A busca por longevidade é um tema antigo e as zonas azuis podem ter a resposta. Nessas regiões, a expectativa de vida é notavelmente alta e as pessoas desfrutam de saúde vigorosa.
As zonas azuis referem-se a áreas do mundo onde o número de centenários supera a média global. Localizadas em Icaria, na Grécia, Loma Linda, nos EUA, Nicoya, na Costa Rica, Okinawa, no Japão, e a Sardenha, na Itália, essas regiões foram identificadas pelo demógrafo Dan Buettner.
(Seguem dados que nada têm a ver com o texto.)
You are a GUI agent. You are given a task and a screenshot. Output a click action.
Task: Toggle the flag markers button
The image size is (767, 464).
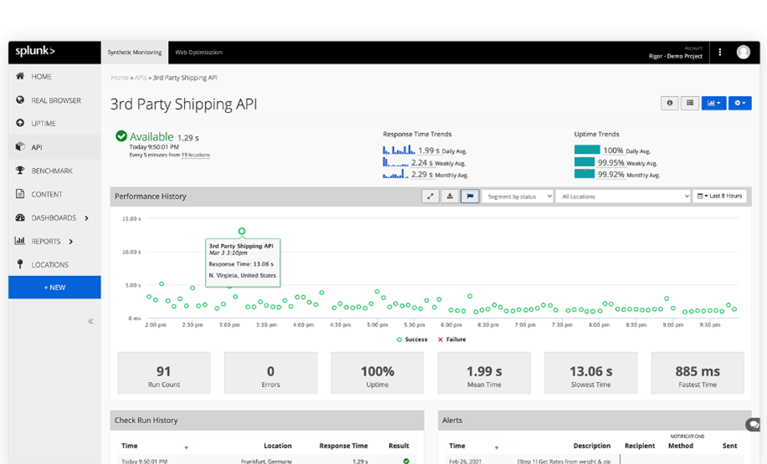[x=470, y=196]
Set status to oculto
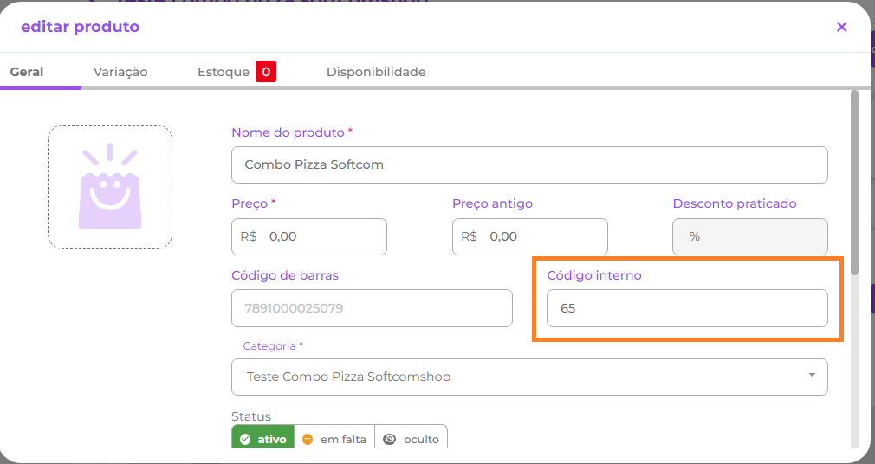This screenshot has height=464, width=875. (412, 439)
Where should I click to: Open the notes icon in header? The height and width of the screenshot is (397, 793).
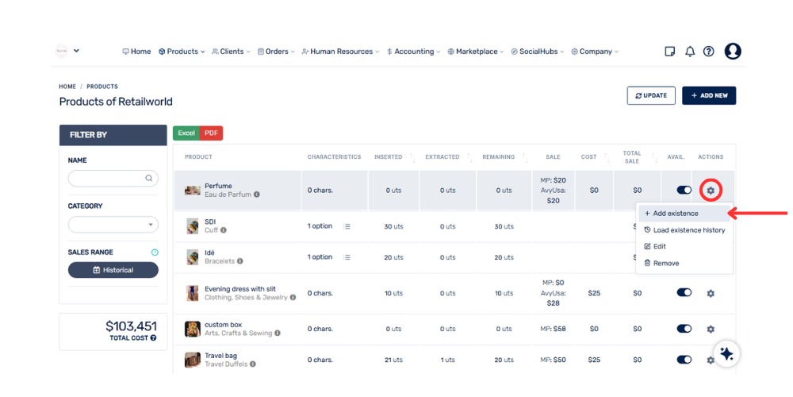click(x=670, y=52)
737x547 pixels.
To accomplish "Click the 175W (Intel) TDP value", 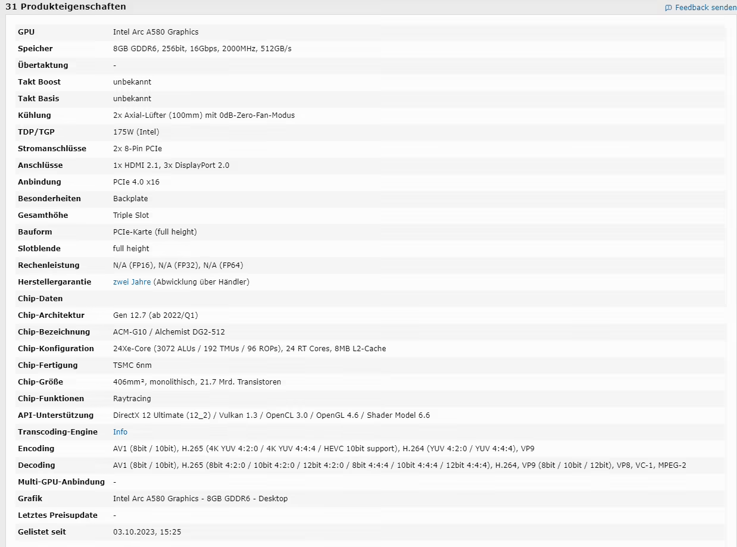I will click(136, 132).
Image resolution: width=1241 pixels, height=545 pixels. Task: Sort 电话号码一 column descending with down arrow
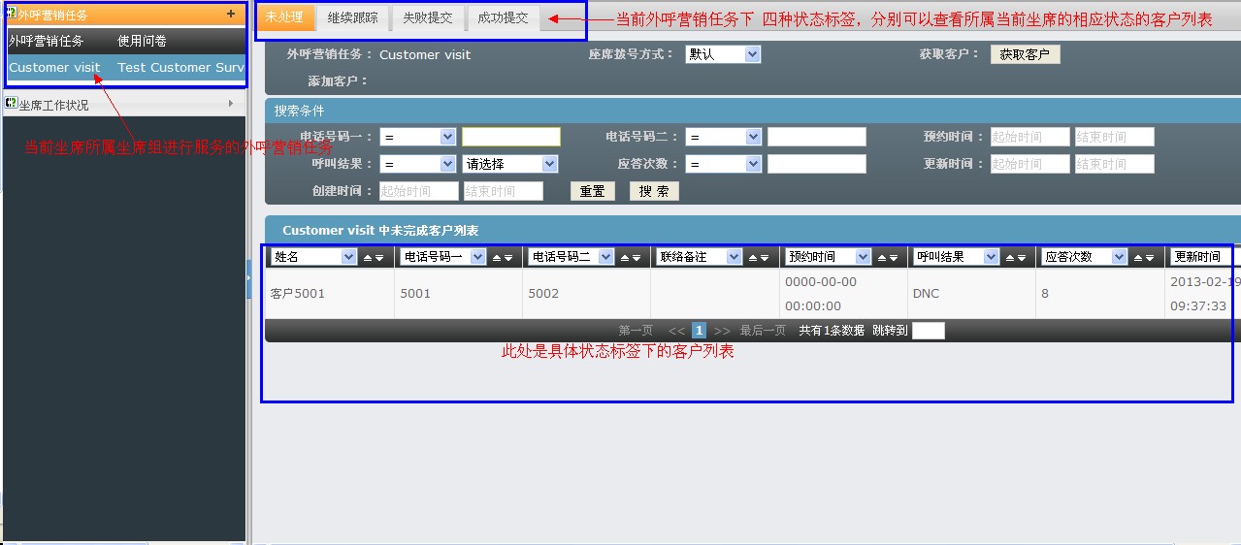tap(507, 258)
Dan destacou a importância de elementos como dieta, atividade física moderada e interações sociais para a longevidade.
O que são as zonas azuis?
Essas regiões se destacam por características como habitantes que frequentemente ultrapassam os 100 anos, desafiando a expectativa de vida global, estimada em 71,4 anos pela OMS. Para entender esse fenômeno, Buettner identificou uma série de fatores culturais e de estilo de vida essenciais.
Confira:
- Movimento natural: Em vez de exercícios estruturados, os habitantes estão ativos regularmente, envolvendo-se em tarefas como jardinagem e caminhadas.
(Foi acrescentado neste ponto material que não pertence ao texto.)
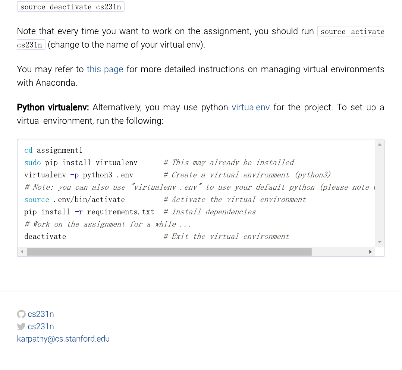
Task: Open the cs231n Twitter profile link
Action: (x=41, y=326)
- Propósito de vida: Conhecido como Ikigai em Okinawa, ter um objetivo claro influencia diretamente a vida mais longa.
- Redução do estresse: Práticas como meditação e momentos de tranquilidade são comuns para aliviar a pressão diária.
- Dieta vegetal: As refeições são fortemente baseadas em vegetais, grãos integrais e leguminosas.
- Álcool moderado: O vinho é consumido com cautela em contextos sociais, beneficiando especialmente o coração.
- Laços comunitários: As comunidades são unidas, proporcionando um sistema de apoio robusto.
- Foco na família: Manter relações familiares fortes e cuidar dos idosos é altamente valorizado.
Estes hábitos não são exclusivos das zonas azuis e podem ser aplicados globalmente para aumentar a longevidade e melhorar a qualidade de vida.